Career path thus far
Kirsten Bomblies's life has taken her on a varied journey. Originally from the town of Uelzen in Germany's Lower Saxony, she grew up in Colorado in the western United States and has held an American passport for the past eleven years - American citizenship is one of the basic prerequisites for a MacArthur fellowship. She studied biochemistry and biology at the University of Pennsylvania in Philadelphia (USA) and subsequently gathered her first experience with thale cress in California - in the lab of Detlef Weigel, who was still at the Salk Institute in La Jolla at the time. In 2004, she earned her doctorate from the University of Wisconsin for her study of how the cultured corn we know today developed over the past 10,000 years. She returned to thale cress shortly afterwards, as a postdoc in the Molecular Biology Department at the Max Planck Institute for Developmental Biology. However, her time in Tübingen is drawing to a close. Starting July 2009, she will head a working group as a professor at Harvard University in Boston. "I intend to continue studying the emergence and adaptation of species, but I'd like to broaden my research to embrace other plants as well," explains Bomblies.

The fellowship
Kirsten Bomblies is confident that her findings with thale cress can be transferred to other plant species. There is much to indicate that cases of hybrid necrosis in crop plants like wheat can be traced back to the same mechanism that occurs in thale cress, which can serve as a model for the further study of this phenomenon. "This type of model would be extremely valuable for crop cultivation. Here, genetic incompatibility stands in the way of many new hybrids," says the plant researcher. The observation that only a few genes are involved in the development of hybrid necrosis provides her with additional encouragement. Apparently, minor genetic changes are all it takes to get around hybridization barriers and to achieve the desired recombination of attributes.

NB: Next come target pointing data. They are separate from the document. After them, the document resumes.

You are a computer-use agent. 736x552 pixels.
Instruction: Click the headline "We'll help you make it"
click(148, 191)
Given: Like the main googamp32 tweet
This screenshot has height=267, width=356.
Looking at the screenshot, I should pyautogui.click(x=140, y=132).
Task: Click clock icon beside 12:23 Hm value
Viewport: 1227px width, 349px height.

The biologist, who is also an artist in her spare time, plans to use the fellowship to push ahead with innovative projects for which it might be difficult to obtain research funding. She also wants to write a book about the origin of plant species.

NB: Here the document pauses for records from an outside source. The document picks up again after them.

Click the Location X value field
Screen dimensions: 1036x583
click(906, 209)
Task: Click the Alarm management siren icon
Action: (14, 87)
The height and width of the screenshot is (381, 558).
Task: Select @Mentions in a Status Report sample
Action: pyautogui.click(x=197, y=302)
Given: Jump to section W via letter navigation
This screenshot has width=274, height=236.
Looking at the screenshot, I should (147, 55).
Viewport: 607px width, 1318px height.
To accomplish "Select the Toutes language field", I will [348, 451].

"Kirsten Bomblies may be only 34 years old, but she is already a highly-regarded scientist who is invited to many international congresses. Her studies of hybrid necrosis have opened a new gateway in evolutionary biology. I don't know many other scientists with as many wonderful and original ideas as Kirsten," said Detlef Weigel, Director at the Max Planck Institute for Developmental Biology. "The MacArthur fellowship, known by many as the "Genius Award", will put her in a position to bring her ideas to fruition irrespective of the opinions of the scientific establishment. We are all really thrilled; it's a fabulous accolade for Kirsten, but it's also a great acknowledgement of the field of evolutionary biology and the academic freedom enjoyed at the Max Planck Society."

The MacArthur Foundation
With capital of seven billion dollars (ca. five billion euros) and annual payouts of around 300 million dollars in funding, the MacArthur Foundation is one of the USA's largest foundations. The MacArthur Fellows Program provides support for talented individuals with a total of approximately 500,000 dollars (ca. 350,000 euros) over a five-year period. The criteria are: exceptional creativity, the prospect of outstanding future discoveries and considerable potential to promote creative work in the future. The program's objective is to support strongly talented individuals so that they can pursue their creative, intellectual and professional aptitudes. These can include writers, scientists, artists, scholars in the human sciences, teachers or entrepreneurs, provided they are American citizens or reside in the United States.